O decreto, rubricado pelo presidente Luiz Inácio Lula da Silva e publicado em uma edição extraordinária do Diário Oficial da União (DOU), nesta quarta-feira (4), prevê que as medidas de proteção bilateral poderão ser implementadas quando as importações de um produto sujeito a benefícios especiais, em decorrência de um acordo, aumentarem em quantidade e em circunstâncias de forma a causar ou ameaçar causar um dano sério à indústria nacional.
As ações podem ser adotadas para salvaguardar tanto o ramo industrial quanto o setor agrícola.
Conforme o governo, a aplicação de uma salvaguarda poderá, por exemplo, resultar na interrupção temporária da programação de redução tarifária acordada ou no retorno à tarifa vigente antes do estabelecimento de um acordo comercial.
Também poderá ser estabelecida uma quota tarifária, com a determinação de um nível de importações até o qual as mercadorias continuarão a receber os benefícios negociados.
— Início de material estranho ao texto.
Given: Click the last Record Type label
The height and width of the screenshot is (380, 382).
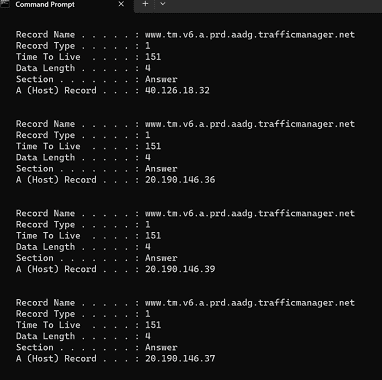Looking at the screenshot, I should pos(45,314).
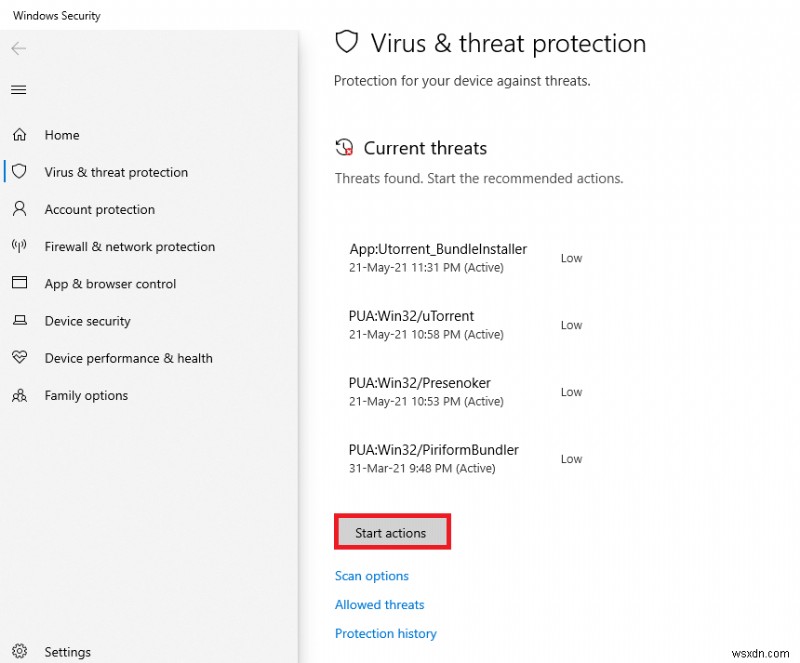View Allowed threats

point(379,605)
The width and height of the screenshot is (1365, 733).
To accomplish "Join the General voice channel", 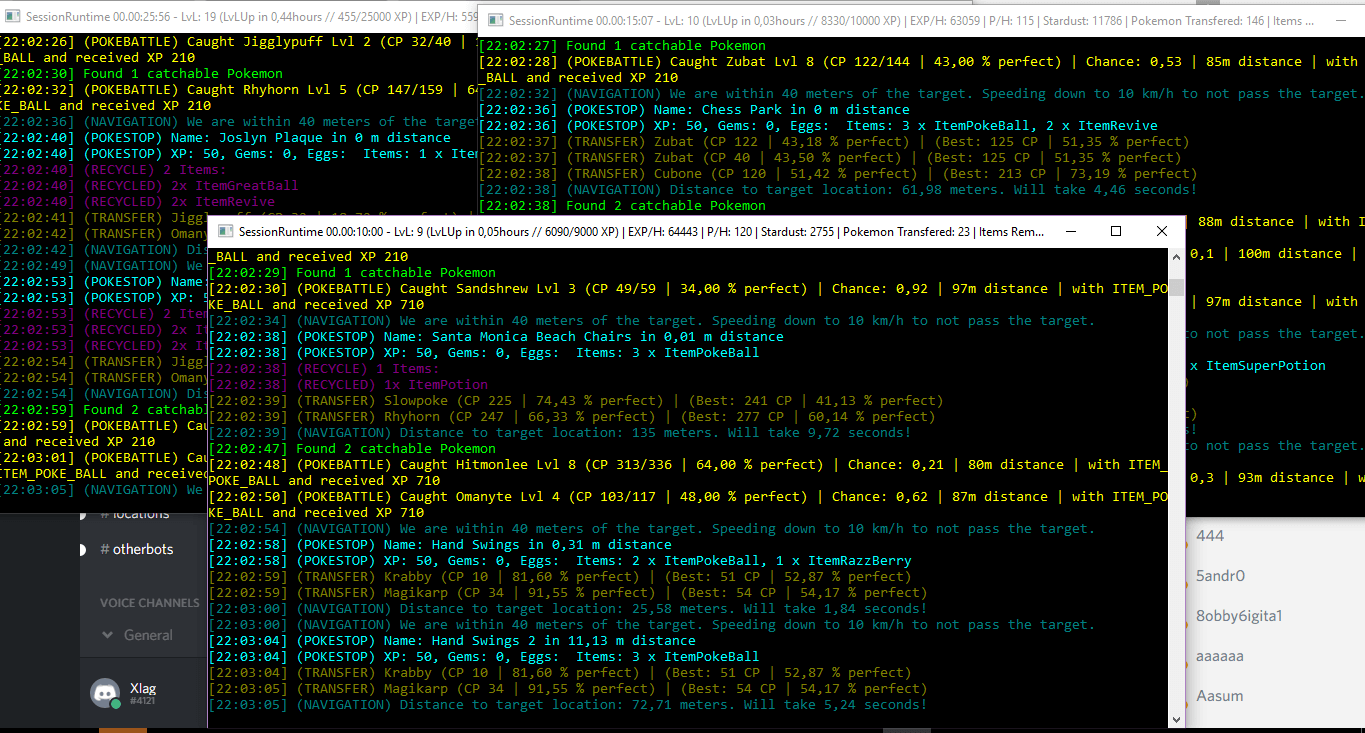I will (148, 635).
Se esse limite for ultrapassado, os produtos passarão a estar sujeitos à suspensão da programação de redução tarifária ou ao retorno das tarifas anteriormente aplicadas.
De acordo com o decreto, a responsabilidade pela implementação das medidas de salvaguarda caberá à Câmara de Comércio Exterior (Camex), após uma investigação conduzida pelo Departamento de Defesa Comercial da Secretaria de Comércio Exterior do MDIC (Decom/Secex).
Os produtores locais poderão solicitar uma investigação de salvaguardas bilaterais e, em situações excepcionais, a Secex também terá a autorização para iniciar investigações por conta própria.
O mecanismo já havia sido mencionado na semana anterior pelo vice-presidente e ministro do Desenvolvimento, Indústria e Comércio, Geraldo Alckmin, sendo uma solicitação específica do setor agrícola nacional.
Isso se deve ao fato de, no final do ano passado, o Parlamento Europeu ter aprovado regras mais exigentes para as importações agrícolas vinculadas ao pacto com o Mercosul, cujas medidas entrariam em vigor se as importações em larga escala ocasionassem ou ameaçassem causar prejuízos graves aos produtores europeus.
O segmento do agronegócio brasileiro desejava que essas garantias fossem adotadas também pelo governo do Brasil, caso houvesse um aumento significativo das importações de produtos europeus concorrentes.